YOUR ASSIGNMENT
Would you please return only the lines from the one with "The width and" through the last line of the records below, leaving the pictures out?

SOURCE DATA
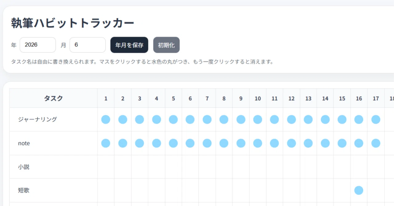Viewport: 394px width, 206px height.
Task: Toggle the note circle on day 15
Action: pyautogui.click(x=342, y=143)
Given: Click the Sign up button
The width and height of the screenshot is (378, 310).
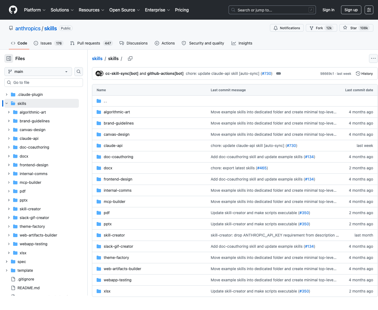Looking at the screenshot, I should tap(351, 10).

SOLUTION FOR THIS EXERCISE
The width and height of the screenshot is (378, 310).
Looking at the screenshot, I should tap(351, 10).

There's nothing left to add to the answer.